### Input material:
'''

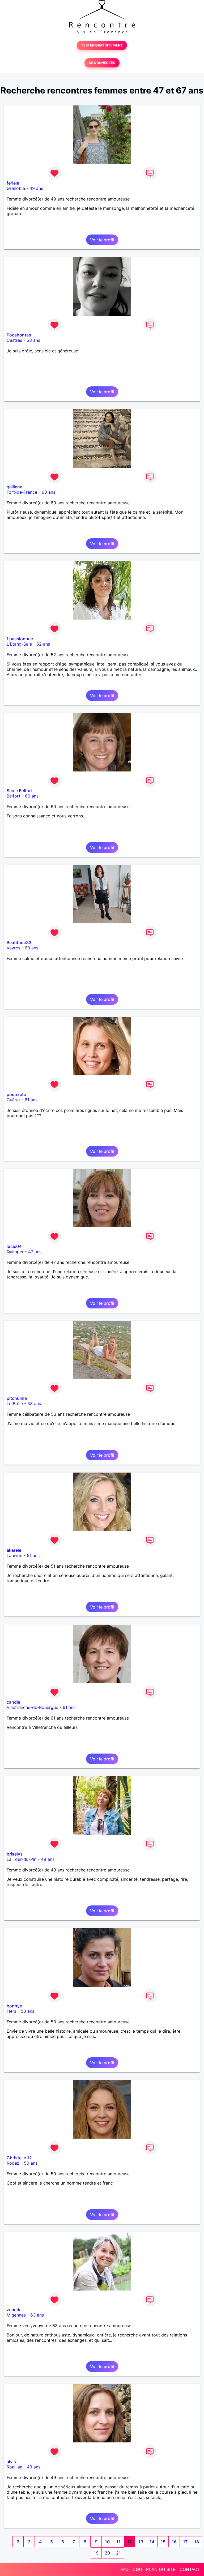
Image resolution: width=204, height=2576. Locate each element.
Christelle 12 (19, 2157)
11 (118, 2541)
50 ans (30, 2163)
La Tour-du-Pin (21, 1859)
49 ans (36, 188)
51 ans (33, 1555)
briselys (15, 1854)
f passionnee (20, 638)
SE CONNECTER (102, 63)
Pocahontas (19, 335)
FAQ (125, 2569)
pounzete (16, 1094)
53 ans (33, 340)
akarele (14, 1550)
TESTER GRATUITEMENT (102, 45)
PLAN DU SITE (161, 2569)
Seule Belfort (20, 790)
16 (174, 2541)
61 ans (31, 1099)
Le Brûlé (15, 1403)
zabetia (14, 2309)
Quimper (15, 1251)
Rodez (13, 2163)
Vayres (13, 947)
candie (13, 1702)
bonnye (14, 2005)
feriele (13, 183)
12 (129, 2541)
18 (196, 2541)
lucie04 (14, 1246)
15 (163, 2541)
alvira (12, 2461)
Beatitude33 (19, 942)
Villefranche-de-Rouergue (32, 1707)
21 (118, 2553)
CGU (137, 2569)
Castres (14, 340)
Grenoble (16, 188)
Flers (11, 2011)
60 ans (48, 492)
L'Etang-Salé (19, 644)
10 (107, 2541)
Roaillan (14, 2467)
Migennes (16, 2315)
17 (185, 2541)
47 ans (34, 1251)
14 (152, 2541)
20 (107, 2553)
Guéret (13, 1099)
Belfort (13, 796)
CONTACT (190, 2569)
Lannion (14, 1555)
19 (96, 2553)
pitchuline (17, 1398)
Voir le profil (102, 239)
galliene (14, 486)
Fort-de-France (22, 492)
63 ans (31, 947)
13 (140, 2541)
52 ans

'''
'''

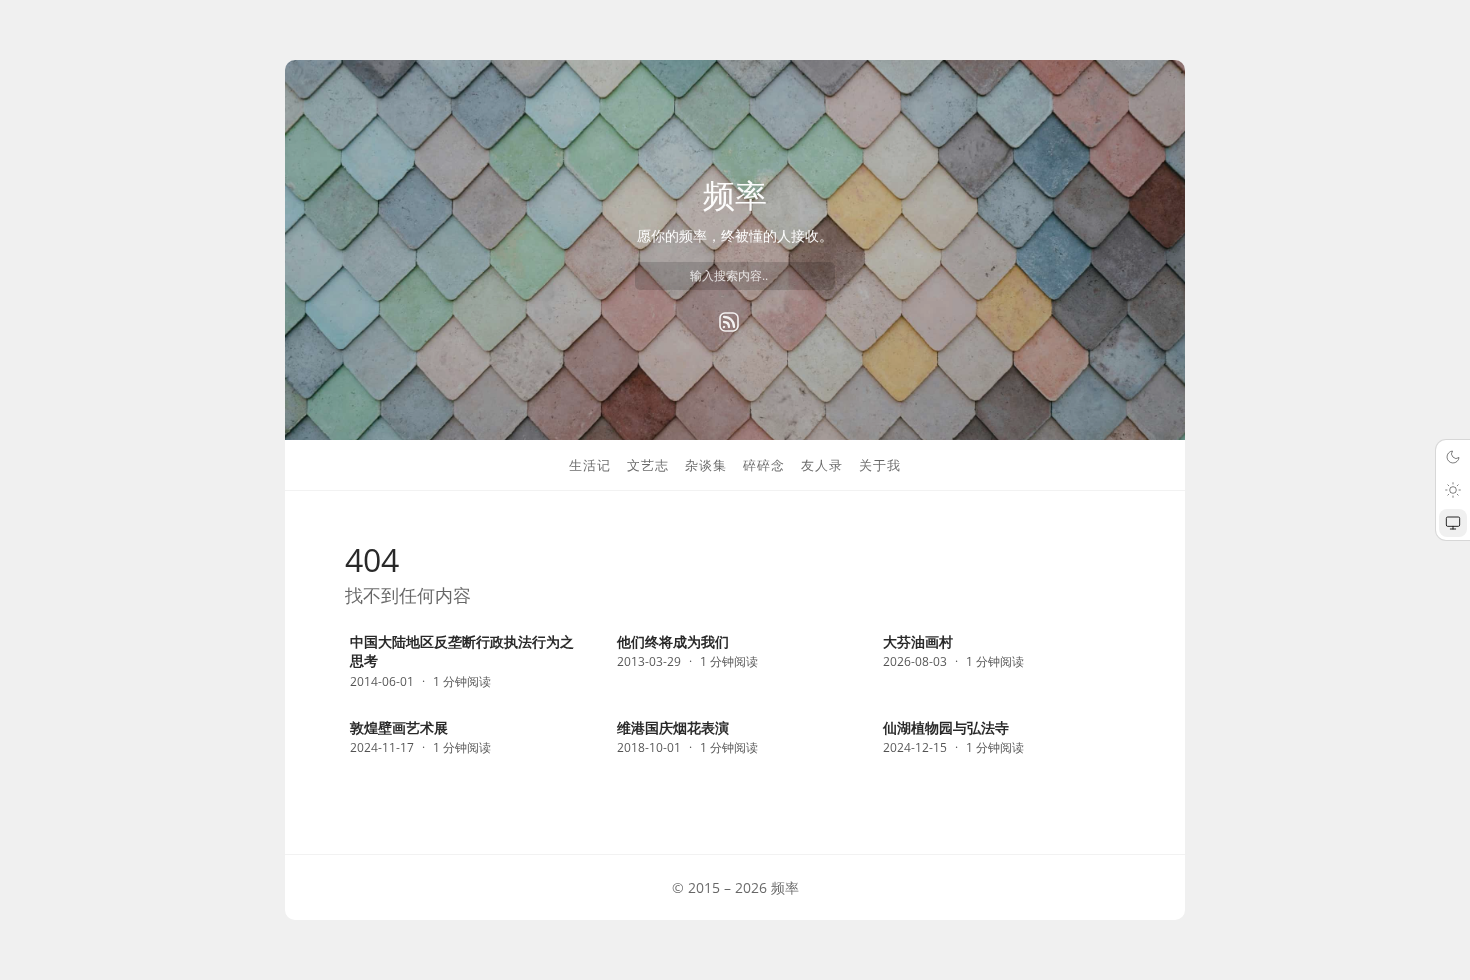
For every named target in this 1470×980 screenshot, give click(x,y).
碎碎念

'''

### Your assignment:
Copy only this part of the entries above: the line with "Image resolution: width=204, height=2576.", the line with "PLAN DU SITE (161, 2569)", and the lines between, all exactly as written.

### Response area:
Image resolution: width=204, height=2576. Locate each element.
Christelle 12 (19, 2157)
11 (118, 2541)
50 ans (30, 2163)
La Tour-du-Pin (21, 1859)
49 ans (36, 188)
51 ans (33, 1555)
briselys (15, 1854)
f passionnee (20, 638)
SE CONNECTER (102, 63)
Pocahontas (19, 335)
FAQ (125, 2569)
pounzete (16, 1094)
53 ans (33, 340)
akarele (14, 1550)
TESTER GRATUITEMENT (102, 45)
PLAN DU SITE (161, 2569)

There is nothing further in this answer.